**Exercise description**
Please add 146 to every coordinate in the answers and write the listing out again with the requests included, starting at its first line and ending at the line that contains "tap(97, 55)".

[START Information shown]

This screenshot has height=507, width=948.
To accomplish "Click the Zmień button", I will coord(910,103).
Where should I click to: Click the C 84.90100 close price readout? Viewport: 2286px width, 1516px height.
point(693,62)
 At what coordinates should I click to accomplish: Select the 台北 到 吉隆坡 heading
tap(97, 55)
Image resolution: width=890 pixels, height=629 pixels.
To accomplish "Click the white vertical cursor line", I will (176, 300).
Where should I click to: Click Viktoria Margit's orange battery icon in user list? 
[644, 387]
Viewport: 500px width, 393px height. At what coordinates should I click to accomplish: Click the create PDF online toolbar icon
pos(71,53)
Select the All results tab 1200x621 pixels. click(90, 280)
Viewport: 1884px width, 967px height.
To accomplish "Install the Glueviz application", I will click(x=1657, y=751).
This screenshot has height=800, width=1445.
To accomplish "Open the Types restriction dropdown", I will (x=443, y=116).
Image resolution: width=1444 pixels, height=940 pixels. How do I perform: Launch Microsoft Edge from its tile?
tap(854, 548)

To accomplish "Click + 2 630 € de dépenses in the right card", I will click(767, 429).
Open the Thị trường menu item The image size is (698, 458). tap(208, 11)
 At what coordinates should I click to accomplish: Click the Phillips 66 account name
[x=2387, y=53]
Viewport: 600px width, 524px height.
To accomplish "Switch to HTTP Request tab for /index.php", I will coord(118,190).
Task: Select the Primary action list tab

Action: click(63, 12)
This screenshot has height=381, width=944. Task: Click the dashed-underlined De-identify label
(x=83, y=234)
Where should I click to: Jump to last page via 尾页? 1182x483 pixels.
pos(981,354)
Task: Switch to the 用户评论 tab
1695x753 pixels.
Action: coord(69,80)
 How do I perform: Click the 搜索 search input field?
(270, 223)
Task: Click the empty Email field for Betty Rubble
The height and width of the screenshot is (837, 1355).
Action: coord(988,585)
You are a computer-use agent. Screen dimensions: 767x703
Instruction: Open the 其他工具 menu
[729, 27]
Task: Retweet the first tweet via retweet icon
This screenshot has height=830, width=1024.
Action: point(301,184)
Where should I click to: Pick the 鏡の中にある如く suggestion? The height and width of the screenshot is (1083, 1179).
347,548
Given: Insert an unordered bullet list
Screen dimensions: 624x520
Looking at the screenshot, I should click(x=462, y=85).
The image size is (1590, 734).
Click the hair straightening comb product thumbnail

[END Information shown]

**Exercise solution**
This screenshot has height=507, width=948.
To accomplish "Click the Zmień button", I will coord(1056,249).
Where should I click to: Click the C 84.90100 close price readout? Viewport: 2286px width, 1516px height.
point(839,208)
 At what coordinates should I click to accomplish: Select the 台北 到 吉隆坡 heading
tap(243, 201)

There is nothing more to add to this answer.